● **Assigned task**
Lines of the data that contain the word "Folge" are the ones to copy.

● **Data section**
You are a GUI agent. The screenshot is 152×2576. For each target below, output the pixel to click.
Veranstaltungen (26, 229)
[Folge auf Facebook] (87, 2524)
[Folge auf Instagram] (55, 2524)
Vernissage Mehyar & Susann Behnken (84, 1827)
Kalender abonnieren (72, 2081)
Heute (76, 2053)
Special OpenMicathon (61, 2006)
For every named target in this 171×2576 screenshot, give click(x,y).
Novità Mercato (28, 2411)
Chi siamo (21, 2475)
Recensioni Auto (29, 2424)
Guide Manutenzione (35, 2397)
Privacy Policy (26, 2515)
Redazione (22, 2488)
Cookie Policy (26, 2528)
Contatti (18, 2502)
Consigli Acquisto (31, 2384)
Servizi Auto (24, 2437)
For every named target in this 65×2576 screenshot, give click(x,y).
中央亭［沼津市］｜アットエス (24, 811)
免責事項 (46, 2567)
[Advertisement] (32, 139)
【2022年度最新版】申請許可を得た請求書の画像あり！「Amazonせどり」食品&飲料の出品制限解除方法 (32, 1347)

● **Answer space**
[Folge auf Facebook] (87, 2524)
[Folge auf Instagram] (55, 2524)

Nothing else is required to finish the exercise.